Start of Block

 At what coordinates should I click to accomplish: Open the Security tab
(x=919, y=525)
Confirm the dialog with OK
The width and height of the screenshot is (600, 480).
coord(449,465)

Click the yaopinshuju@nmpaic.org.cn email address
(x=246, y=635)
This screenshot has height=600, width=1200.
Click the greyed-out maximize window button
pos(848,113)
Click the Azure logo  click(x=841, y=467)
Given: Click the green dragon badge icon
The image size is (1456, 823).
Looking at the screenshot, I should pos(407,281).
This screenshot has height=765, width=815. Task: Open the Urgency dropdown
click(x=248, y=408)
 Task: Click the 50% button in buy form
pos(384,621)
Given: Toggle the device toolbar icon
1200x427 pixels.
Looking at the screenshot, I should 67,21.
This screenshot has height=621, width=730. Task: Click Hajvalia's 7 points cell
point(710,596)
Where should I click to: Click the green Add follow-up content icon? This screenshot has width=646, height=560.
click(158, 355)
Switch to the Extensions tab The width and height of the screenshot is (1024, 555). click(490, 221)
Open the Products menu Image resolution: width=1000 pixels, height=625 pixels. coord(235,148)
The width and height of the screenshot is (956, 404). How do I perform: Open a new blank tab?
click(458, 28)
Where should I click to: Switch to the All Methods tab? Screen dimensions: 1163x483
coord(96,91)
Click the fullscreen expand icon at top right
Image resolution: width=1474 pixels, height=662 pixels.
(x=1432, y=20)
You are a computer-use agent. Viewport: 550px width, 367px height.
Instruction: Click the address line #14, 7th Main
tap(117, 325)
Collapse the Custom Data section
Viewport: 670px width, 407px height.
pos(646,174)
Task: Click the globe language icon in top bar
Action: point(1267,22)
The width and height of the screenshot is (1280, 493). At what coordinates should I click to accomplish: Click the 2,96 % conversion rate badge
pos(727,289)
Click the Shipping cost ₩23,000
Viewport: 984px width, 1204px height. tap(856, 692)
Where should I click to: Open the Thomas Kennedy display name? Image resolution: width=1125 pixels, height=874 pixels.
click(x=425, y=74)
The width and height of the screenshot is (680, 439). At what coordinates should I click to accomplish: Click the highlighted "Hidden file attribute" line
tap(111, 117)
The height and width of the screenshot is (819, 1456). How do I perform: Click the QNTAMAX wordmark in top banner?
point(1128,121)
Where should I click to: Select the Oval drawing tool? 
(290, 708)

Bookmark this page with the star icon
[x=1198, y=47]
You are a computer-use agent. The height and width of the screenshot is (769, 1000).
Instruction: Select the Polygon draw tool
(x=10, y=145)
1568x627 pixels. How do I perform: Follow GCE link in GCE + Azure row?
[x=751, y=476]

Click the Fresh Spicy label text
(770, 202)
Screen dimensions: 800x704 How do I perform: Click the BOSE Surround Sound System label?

End of Block

* [Brief]: Tally every line above that has the word "agent", and report the total with no other words.

* [Task response]: 2